Dari sekian Senopati kemaharajaan. Eril punya ingatan, pengetahuan dan deduksi yang sangat tinggi dari rekam jejak sihir seseorang. Bisa saja, mereka mengelabui Javas dan Yudha. Tetapi tidak dengan Eril.

"Lo mengenal Kakak gue?" Emosi Nawasena terpancing. Ada perubahan napas dan detak jantung yang Nawasena rasakan. "Di mana dia?"

"Lo tidak tahu soal keberadaanya?" Sekarang, malah Eril yang bertanya balik.

"Dia sering berpergian sejak orang tua kami meninggal."

Pantas saja. Eril kembali membatin. Lantas, ia melirik Magma yang sudah memasang wajah cemberut. Seolah-olah, dia tidak suka Eril membahas Raksa Auriga di depan Nawasena. "Gue bisa mengantar lo ke tempat Raksa."

"Tidak boleh!" Magma berseru lantang. "Nawasena tidak boleh bertemu Raksa."

Nawasena merasa tertohok, sekaligus sakit hati mendengar pernyataan Magma. "Apa maksudnya? Mengapa lo melarang gue bertemu Abang gue sendiri? Tunggu sebentar. Itu artinya, sejak awal lo tahu siapa gue dan keluarga gue? Apa Abang gue juga bekerja di kemaharajaan?"

Jelas sudah. Semua pertanyaan dan keraguan Nawasena telah terjawab. Sikap baik hati dan rasa peduli Agha dan yang lainnya punya maksud dan tujuan terselubung.

"Maaf menyela pembicaraan kalian berdua," sela Eril sopan. "Apa lo selama ini bergaul dengan kelompok Agha tanpa tahu lo seorang Tucca dan keberadaan Kakak lo yang disembunyikan mereka?"

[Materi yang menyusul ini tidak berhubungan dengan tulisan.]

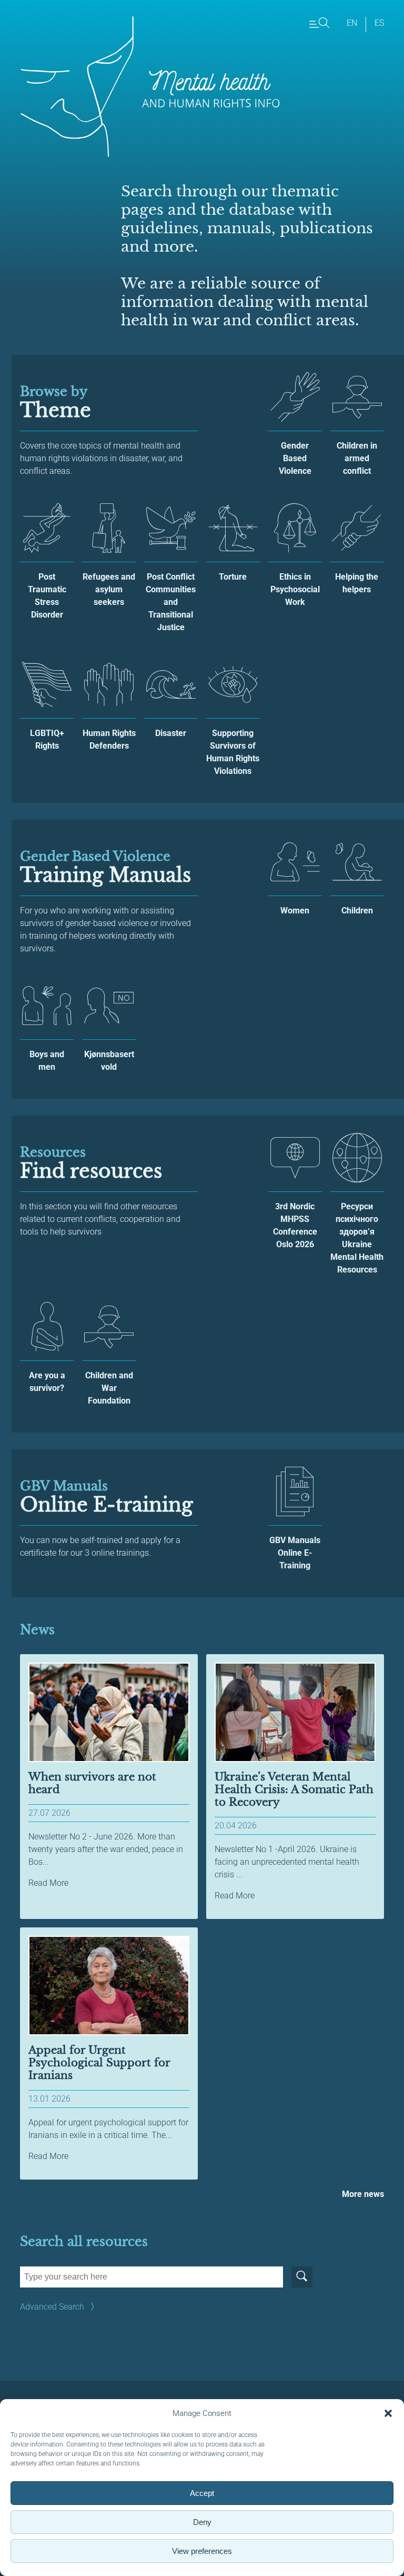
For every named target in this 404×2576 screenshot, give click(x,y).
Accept (202, 2493)
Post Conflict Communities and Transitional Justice (171, 602)
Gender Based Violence (295, 458)
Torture (233, 577)
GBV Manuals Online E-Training (294, 1552)
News (37, 1629)
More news (363, 2194)
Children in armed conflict (357, 458)
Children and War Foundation (109, 1388)
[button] (388, 2413)
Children (357, 911)
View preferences (202, 2551)
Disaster (170, 733)
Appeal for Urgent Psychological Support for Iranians (99, 2063)
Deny (202, 2522)
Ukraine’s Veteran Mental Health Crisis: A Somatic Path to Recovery (294, 1789)
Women (294, 911)
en (352, 23)
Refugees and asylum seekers (109, 589)
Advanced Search (52, 2307)
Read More (48, 1883)
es (379, 23)
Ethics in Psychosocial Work (295, 589)
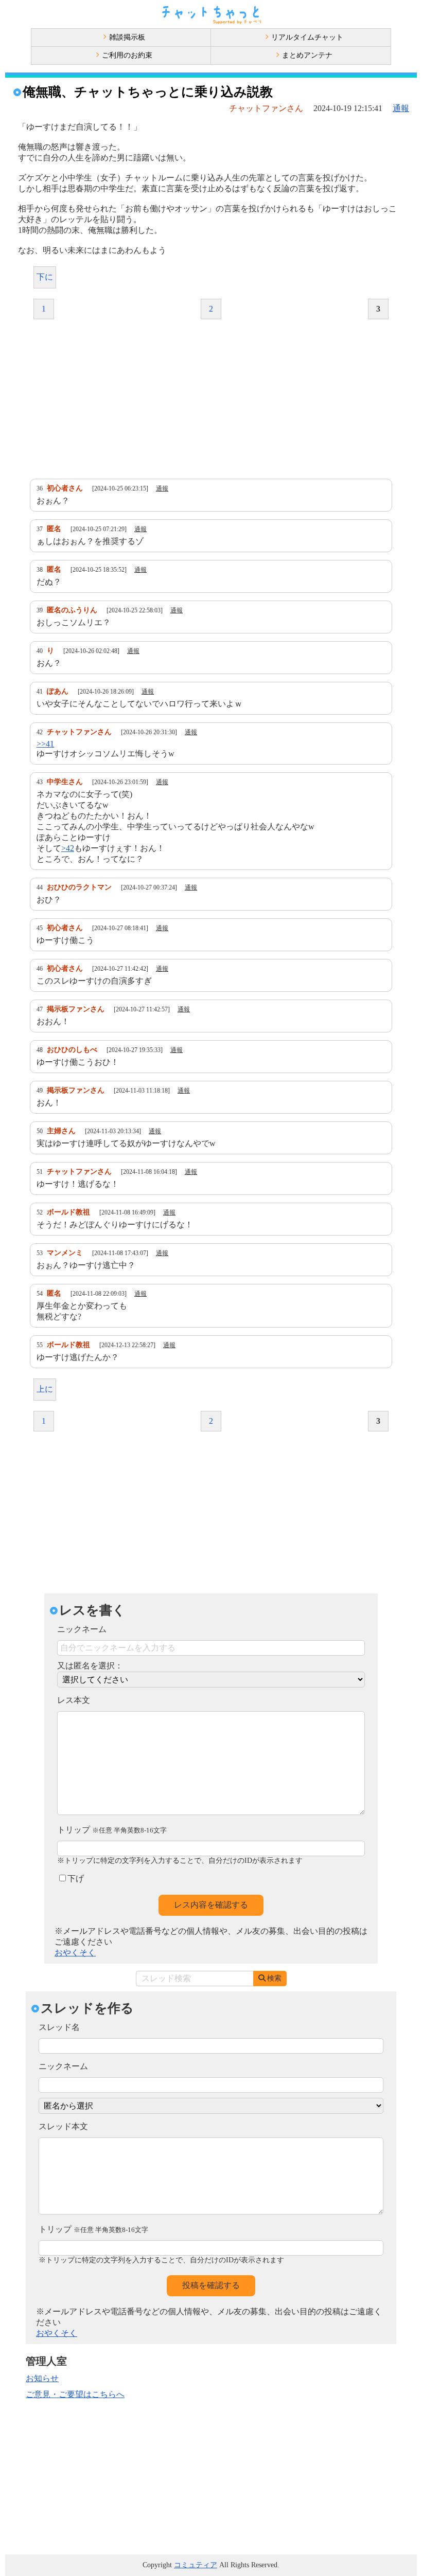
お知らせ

Nawasena tidak menjawab. Namun perubahan emosi di wajahnya sudah menjelaskan semuanya.

Nawasena pun melangkah mundur. Berusaha menjauh dari Magma. "Biarkan gue sendiri."

"Tidak!" tolak Magma tegas. "Kakak tidak boleh berkeliaran sendirian?"

"APA PEDULI LO PADA GUE? LO HANYA ORANG ASING DI HIDUP GUE! TERLEPAS SEMUA BANTUAN YANG KALIAN BERIKAN!"

Magma nyaris tidak berkedip. Dia terlalu takut untuk membalas Nawasena yang berteriak di hadapannya.

"Nawasena Auriga," ujar Eril dengan sangat hati-hati. "Gue enggak tahu, apa yang terjadi dalam hidup lo dan persahabatan kalian di Master Cafe. Tapi, gue bisa menarik satu kesimpulan. Keluarga lo menyembunyikan identitas mereka terhadap lo. Lo yang malang dan tidak tahu apa-apa terkena kutukan Ahool dan menjadi Tucca. Lalu, tanpa sengaja, rombongan Agha menolong lo dan menyembunyikan segalanya. Yap, entah dengan tujuan apa Agha rela melawan kemaharajaan. Tapi mereka pasti bertaruh satu hal pada keluarga bangsawan."

"Berhenti menjelaskan semuanya pada Nawasena!" teriak Magma sekeras mungkin. Wajahnya memerah.

Lihat! Bocah itu benar-benar menyembunyikan sesuatu. Kafin mencibir penuh kemenangan.

"Keluarga bangsawan? Gue?" tanya Nawasena pada Eril.

"Yap, Elo. Keluarga Auriga adalah salah satu dari lima bangsawan berpengaruh di kemahrajaan."